Il y a plusieurs années, j’ai gravi la montagne. Quelle montagne, me demandez-vous? Cette montagne, la montagne que j’ai dû gravir, la montagne que tous les enfants d’Adam doivent gravir, la montagne qui est devant certains d’entre vous et derrière certains autres, cette montagne qui s’élevait inexorablement devant moi, immuable…
« Allez, vas-y! »
Bon, bon. Ne vous impatientez pas, pensez à votre tension. Comme je le disais (avant d’être interrompu), j’ai gravi la montagne : J’ai eu… 50 ans. Incroyable, n’est-ce pas – je fais à peine 49 ans. Mon seul réconfort était le fait que mon épouse me précédait de quelques mois dans cette longue ascension. Au moins, j’aurai de la compagnie sur le chemin vers la sénilité.

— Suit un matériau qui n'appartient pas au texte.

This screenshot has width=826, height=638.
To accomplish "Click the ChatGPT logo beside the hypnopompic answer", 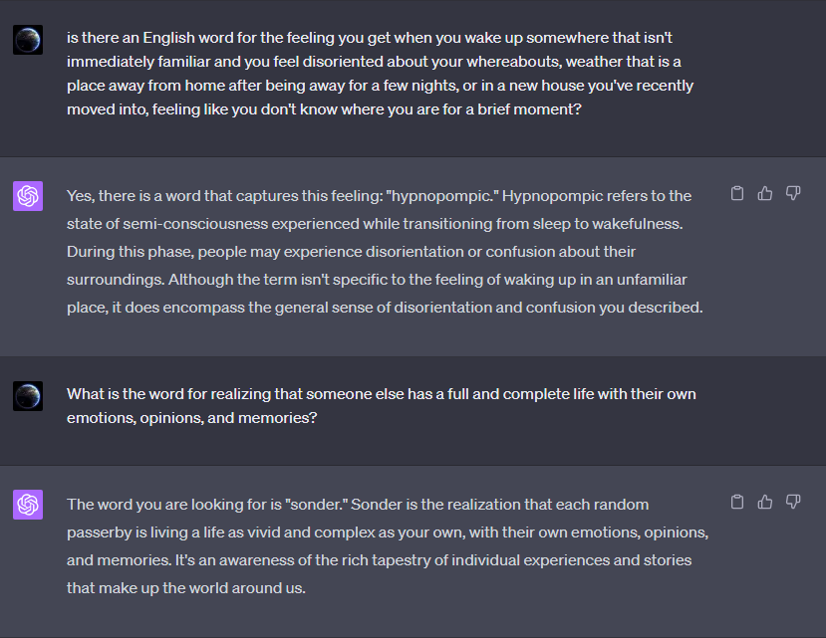I will click(x=28, y=196).
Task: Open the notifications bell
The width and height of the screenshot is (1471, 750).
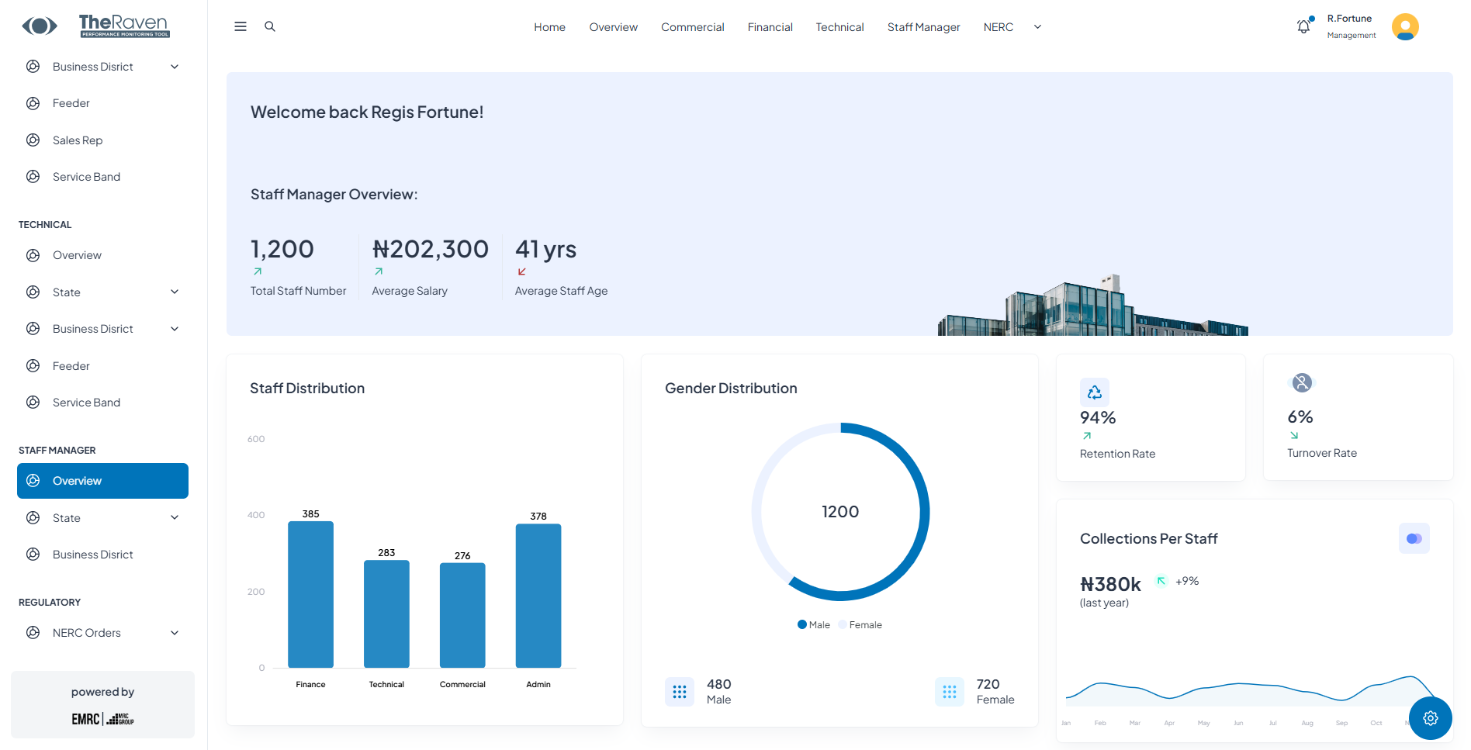Action: click(x=1303, y=27)
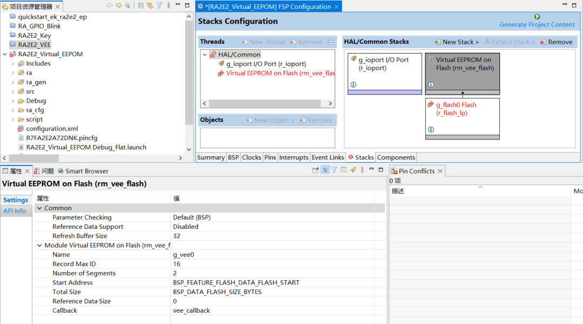Collapse the Common properties group
Image resolution: width=583 pixels, height=324 pixels.
coord(39,208)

Parlant de changement de pneus, je lisais un article de Marni Jackson l’autre jour, au sujet des aménagements pour la démence. Puisque, et je la cite, « la grande sénilisation des baby-boomers approche », des produits devront être conçus pour les aider dans leur vieillesse. Certains de ces produits sont des incontournables, des articles dont aucun baby-boomer digne de ce nom ne voudra se passer, comme des papillons adhésifs pour aînés. « Nous connaissons tous ces papillons adhésifs dont on recouvre les postes de travail pour ne pas oublier tâches et mots de passe. En vieillissant, nous achèterons de plus en plus de papillons adhésifs, mais nous oublierons d’y noter quoi que ce soit. Les papillons adhésifs pour aînés faciliteront cette transition : chaque paquet contient des rappels universels, par exemple “Appeler comptable”, “Planifier colonoscopie” et “Fermer le frigo”. »

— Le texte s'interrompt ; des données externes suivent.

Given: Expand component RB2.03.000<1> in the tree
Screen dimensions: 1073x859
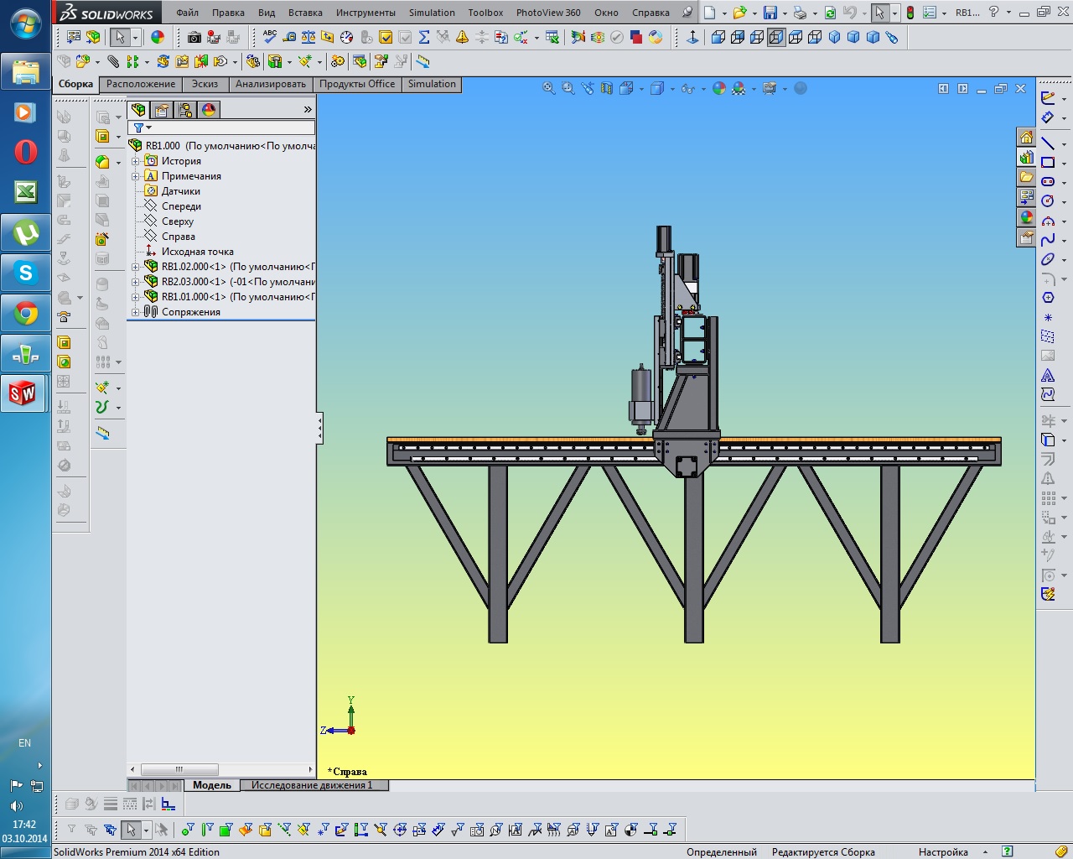Looking at the screenshot, I should pos(136,282).
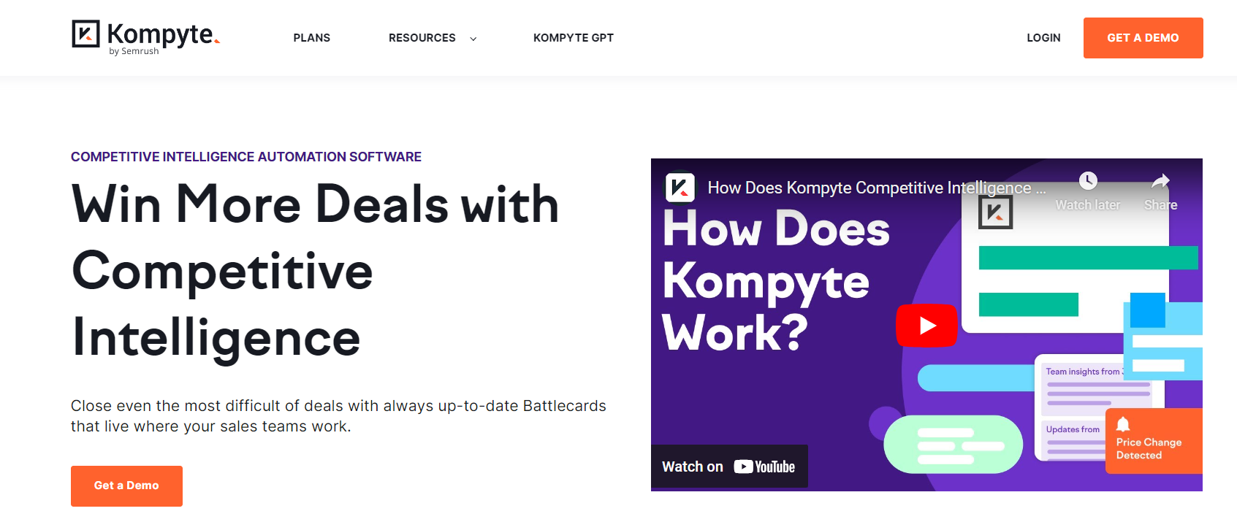Open the LOGIN link
The image size is (1237, 522).
coord(1043,37)
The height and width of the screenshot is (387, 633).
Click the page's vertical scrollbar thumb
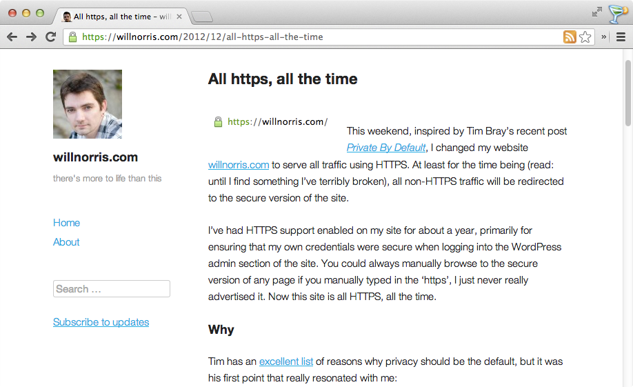(628, 93)
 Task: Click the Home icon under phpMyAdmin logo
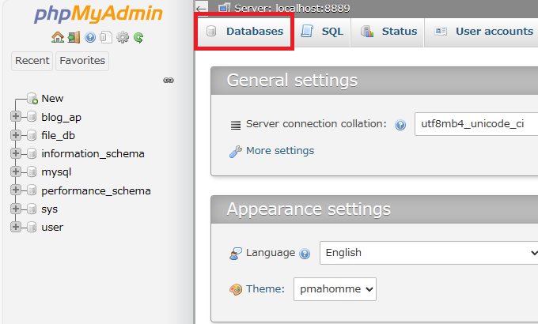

La semaine prochaine, j’assisterai à la cérémonie de départ dans la dignité de mon vieux (oups) patron, et cela me rappelle que ma propre retraite est beaucoup plus proche que je ne le voudrais. Et après le départ à la retraite? Eh bien, ce sera la « belle vie » pendant de nombreuses années; si ce n’est que je reviens tout juste des funérailles de la belle-mère de mon épouse, et les funérailles sont un rappel brutal de notre mortalité. (Il est donc bien morbide, lui!)
Quand on est jeune, disons à 20 ans, la cinquantaine est très, très loin. Mais à mesure qu’on gravit la montagne, la cinquantaine s’annonce soudainement comme la prochaine halte sur le chemin – et on espère qu’il y aura une toilette. C’est déconcertant. Il faut dire par contre que vieillir est en quelque sorte une victoire (sur la maladie et les erreurs de jugement) et c’est mieux que l’autre option! Tout de même, personne ne vit éternellement (et voilà qu’il recommence!), alors comment fait-on pour bien vieillir?
Mon expérience (et j’ai plus de 50 ans) m’a appris que les personnes qui vieillissent avec grâce sont celles qui ont accepté leur mortalité, qui ne se bouchent pas les oreilles en chantant « Lalalalala, je n’entends rien ». Pour vieillir avec grâce, il ne faut pas s’accrocher tristement à sa jeunesse, rester « branché », suivre « la mode » (quelle qu’elle soit), et encore moins nier le fait que la mort nous attend tous. (Vraiment?! Il fallait que tu utilises ce mot, hein?).
Comme l’a si bien écrit le poète et pasteur anglican John Donne (si vous me permettez un moment de spiritualité) :
« Ne t’enorgueillis point, ô Mort, bien que parfois
Dite grande et terrible, car telle tu n’es point;
Ceux sur lesquels tu t’imagines triompher
Ne meurent, pauvre Mort; tu ne peux me tuer…
Un somme, et nous nous éveillerons éternels;
Et la Mort ne sera plus; Mort, tu mourras! »
Maintenant, si vous voulez bien m’excuser, c’est l’heure de ma sieste.